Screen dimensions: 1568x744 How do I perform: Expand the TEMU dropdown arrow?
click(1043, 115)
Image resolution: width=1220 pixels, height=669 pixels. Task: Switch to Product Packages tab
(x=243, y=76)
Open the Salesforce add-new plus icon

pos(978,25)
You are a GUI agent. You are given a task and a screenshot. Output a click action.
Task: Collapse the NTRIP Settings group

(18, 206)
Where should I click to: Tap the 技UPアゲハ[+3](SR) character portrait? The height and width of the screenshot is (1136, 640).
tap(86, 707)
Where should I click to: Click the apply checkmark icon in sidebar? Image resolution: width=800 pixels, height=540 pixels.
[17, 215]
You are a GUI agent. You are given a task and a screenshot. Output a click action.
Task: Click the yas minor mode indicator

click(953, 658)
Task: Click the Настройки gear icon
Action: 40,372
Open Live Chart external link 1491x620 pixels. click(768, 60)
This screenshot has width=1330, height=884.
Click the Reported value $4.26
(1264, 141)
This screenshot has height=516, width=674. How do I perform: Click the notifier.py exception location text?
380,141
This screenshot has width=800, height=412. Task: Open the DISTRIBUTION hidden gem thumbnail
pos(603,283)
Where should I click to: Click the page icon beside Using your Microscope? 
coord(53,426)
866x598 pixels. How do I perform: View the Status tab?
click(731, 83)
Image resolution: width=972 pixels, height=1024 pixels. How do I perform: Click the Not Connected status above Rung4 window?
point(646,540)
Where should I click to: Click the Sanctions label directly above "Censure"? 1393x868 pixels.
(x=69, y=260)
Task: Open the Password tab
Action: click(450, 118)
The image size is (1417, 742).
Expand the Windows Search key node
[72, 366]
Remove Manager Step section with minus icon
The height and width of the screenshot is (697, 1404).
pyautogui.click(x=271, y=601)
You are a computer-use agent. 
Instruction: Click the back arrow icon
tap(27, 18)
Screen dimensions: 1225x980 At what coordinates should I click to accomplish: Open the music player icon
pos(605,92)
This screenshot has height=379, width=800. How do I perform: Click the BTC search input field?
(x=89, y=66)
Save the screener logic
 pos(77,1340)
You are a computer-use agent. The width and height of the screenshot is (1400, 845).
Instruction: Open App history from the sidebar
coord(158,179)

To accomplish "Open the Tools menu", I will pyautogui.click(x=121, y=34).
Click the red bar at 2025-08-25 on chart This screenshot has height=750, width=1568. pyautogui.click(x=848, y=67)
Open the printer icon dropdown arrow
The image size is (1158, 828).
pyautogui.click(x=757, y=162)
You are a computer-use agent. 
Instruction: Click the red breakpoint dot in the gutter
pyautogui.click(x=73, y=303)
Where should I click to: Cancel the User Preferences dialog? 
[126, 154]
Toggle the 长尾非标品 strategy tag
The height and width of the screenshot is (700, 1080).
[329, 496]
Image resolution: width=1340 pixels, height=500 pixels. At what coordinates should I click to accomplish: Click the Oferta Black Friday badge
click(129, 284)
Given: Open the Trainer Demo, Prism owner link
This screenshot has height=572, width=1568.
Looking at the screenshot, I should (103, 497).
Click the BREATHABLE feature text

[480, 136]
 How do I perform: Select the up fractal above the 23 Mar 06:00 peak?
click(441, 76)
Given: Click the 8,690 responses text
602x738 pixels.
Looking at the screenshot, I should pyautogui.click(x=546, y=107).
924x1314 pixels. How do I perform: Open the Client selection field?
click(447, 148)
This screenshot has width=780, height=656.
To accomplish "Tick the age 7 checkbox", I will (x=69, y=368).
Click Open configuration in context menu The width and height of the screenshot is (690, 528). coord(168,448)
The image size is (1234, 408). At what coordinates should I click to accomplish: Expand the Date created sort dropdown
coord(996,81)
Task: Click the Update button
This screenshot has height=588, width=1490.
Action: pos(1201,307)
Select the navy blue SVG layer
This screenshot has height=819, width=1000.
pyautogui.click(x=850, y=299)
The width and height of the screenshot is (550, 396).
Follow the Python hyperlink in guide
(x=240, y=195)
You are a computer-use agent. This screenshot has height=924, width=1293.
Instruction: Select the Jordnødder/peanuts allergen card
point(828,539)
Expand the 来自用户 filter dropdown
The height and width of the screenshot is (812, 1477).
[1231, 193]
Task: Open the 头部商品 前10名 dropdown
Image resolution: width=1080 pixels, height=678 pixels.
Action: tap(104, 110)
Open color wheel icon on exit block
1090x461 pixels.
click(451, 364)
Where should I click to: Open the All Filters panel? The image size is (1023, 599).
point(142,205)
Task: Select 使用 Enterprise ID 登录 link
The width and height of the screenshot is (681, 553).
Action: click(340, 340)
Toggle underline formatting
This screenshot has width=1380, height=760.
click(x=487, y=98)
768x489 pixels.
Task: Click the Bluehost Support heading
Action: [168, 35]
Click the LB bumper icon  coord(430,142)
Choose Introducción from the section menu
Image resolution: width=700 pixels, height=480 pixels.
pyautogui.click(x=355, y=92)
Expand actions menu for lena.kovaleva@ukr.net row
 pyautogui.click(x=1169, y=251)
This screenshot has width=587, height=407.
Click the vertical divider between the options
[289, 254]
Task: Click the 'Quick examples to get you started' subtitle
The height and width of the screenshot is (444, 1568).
^^^^^^^^
▶ [DIRECTIONS] For this listing, copy out every line that includes the word "computer".

▶ [FINAL ANSWER]
You are a computer-use agent. 
You are a computer-use agent. The width and height of the screenshot is (1400, 845).
You are a computer-use agent. 
You are a computer-use agent. This screenshot has height=924, width=1293.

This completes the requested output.